Your vulnerability scanner just flagged your Azure DevOps Server for SSH cipher problems. Maybe it's CBC ciphers, maybe it's weak key exchange algorithms, maybe it's diffie-hellman-group1-sha1. These are common findings and they're all fixable. But before you start tweaking cipher configurations, there's a much simpler question worth asking first: is anyone actually using SSH for Git access?
Because if the answer is "nobody," you can just disable the SSH service and clear all the findings in one shot.
What's the SSH Service For, Anyway?
Azure DevOps Server gives developers two ways to clone and interact with Git repositories: HTTPS and SSH. The SSH option requires the Azure DevOps SSH service to be running on the application tier. Developers who want to use SSH have to generate an RSA key pair, upload their public key to their Azure DevOps profile, and then use SSH URLs (starting with ssh://) instead of HTTPS URLs for their Git remotes.
In my experience, SSH usage on enterprise Azure DevOps Server installations is pretty rare.

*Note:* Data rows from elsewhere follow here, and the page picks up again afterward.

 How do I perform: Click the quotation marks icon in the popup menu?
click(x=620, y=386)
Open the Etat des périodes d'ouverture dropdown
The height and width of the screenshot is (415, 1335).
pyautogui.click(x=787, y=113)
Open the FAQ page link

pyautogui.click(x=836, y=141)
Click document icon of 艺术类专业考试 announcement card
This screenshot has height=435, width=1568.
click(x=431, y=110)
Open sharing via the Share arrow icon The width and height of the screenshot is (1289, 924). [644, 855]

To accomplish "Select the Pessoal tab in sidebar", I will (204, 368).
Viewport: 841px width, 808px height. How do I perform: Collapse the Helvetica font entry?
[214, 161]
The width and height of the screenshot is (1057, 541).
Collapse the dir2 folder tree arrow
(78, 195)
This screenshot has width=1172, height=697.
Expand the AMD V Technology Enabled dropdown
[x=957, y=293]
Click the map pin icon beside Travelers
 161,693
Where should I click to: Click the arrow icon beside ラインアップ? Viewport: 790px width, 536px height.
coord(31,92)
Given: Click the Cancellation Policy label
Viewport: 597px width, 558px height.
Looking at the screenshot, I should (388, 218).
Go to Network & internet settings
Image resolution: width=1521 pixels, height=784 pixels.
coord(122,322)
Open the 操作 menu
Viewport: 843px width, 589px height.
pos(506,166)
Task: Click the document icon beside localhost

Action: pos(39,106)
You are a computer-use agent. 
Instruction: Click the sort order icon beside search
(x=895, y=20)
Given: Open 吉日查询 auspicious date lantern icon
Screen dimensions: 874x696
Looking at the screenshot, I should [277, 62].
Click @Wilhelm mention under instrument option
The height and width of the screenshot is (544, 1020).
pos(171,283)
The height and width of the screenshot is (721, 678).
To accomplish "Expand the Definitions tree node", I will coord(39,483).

Most Windows shops use HTTPS with Git Credential Manager or Personal Access Tokens. SSH tends to be more of a Linux/Mac developer preference, and if you're running Azure DevOps Server on-prem, you're almost certainly a Windows shop.
The Common Vulnerability Scanner Findings
Here are the three findings that typically come back from a vulnerability scan:
ssh-cbc-ciphers - The SSH server is offering older CBC (Cipher Block Chaining) mode encryption. The fix is to restrict it to CTR or AEAD mode ciphers.
ssh-weak-kex-algorithms - The server is advertising older, weaker key exchange algorithms during the SSH handshake.
ssh-cve-2015-4000 (diffie-hellman-group1-sha1) - The server supports DH group1 which uses a 1024-bit prime. This is the Logjam vulnerability and it's the most urgent of the three.
Can You Check Usage via REST API?
Short answer: not really. The cloud version of Azure DevOps has an SSH public keys API at _apis/ssh/publickeys but this endpoint doesn't exist on the on-premises version. I tried it and got nothing useful.
Similarly, the Azure DevOps Auditing feature that tracks access patterns is cloud-only. It doesn't work for on-premises Azure DevOps Server deployments.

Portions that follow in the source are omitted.